Citigroup will pay $1.02 billion to three regulators in the U.S. and U.K., and JPMorgan $6 million less, according to statements from the firms today. They are among six firms that will pay $4.3 billion to four regulators ranging from the U.S. to Switzerland’s Financial Market Supervisory Authority.

Banks and individuals could face further penalties and litigation following the 13-month probe into allegations dealers at the biggest banks colluded with counterparts at other firms to rig benchmarks used by fund managers to determine what they pay for foreign currency. The Justice Department, which is working with the Federal Reserve, and Britain’s Serious Fraud Office are still leading criminal probes into the $5.3 trillion-a-day currency market.

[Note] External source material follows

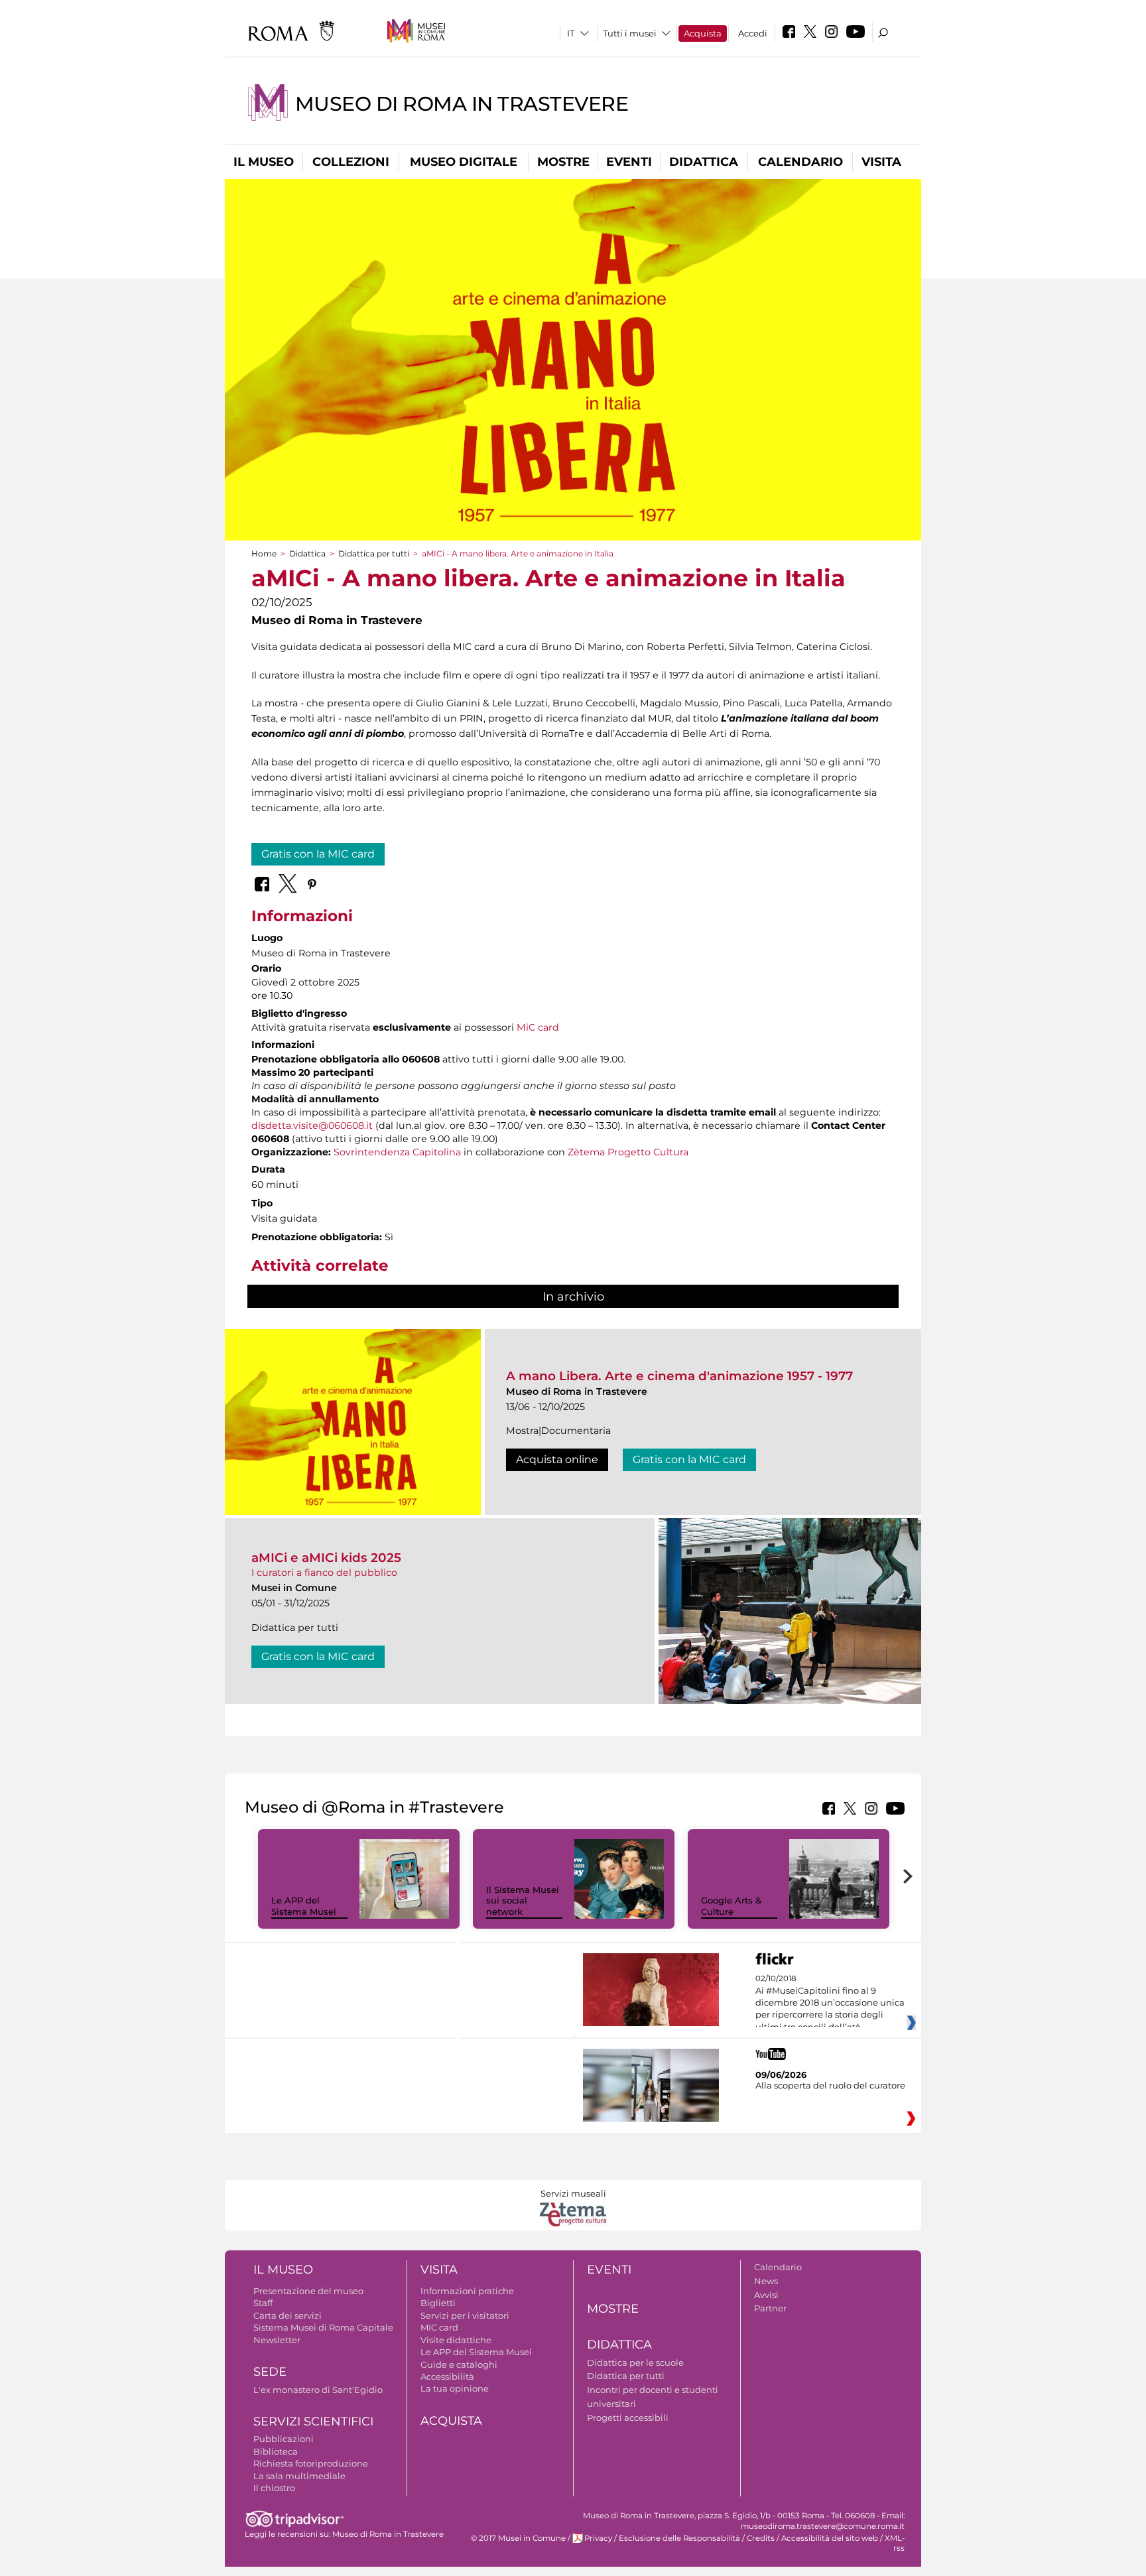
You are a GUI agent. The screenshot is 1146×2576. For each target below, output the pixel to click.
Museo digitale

JPMorgan, based in New York, had a $1 billion legal expense in the third quarter which was tied “in large part” to the currency probes, Chief Financial Officer Marianne Lake said on Oct. 14. Zurich-based UBS this week set aside $1.94 billion for litigation provisions and said it’s in talks with the antitrust and criminal divisions of the U.S. Justice Department about currency rigging.

Deutsche Bank disclosed $1.1 billion of litigation costs for the third quarter, without breaking out individual matters. The Frankfurt-based bank is one of the four biggest currency dealers in the world, along with Citigroup, Barclays and UBS, according to Euromoney Institutional Investor.

In addition to pursuing banks, U.S. prosecutors will probably file charges against individuals in 2015, people familiar with the probe said last month. The Justice Department may seek guilty pleas, including from at least one U.S. firm, one of the people said.

The costs will climb beyond just legal reserves, Citigroup analysts led by Kinner Lakhani said last month. The total bill for fines and other settlements could be as much as $41 billion.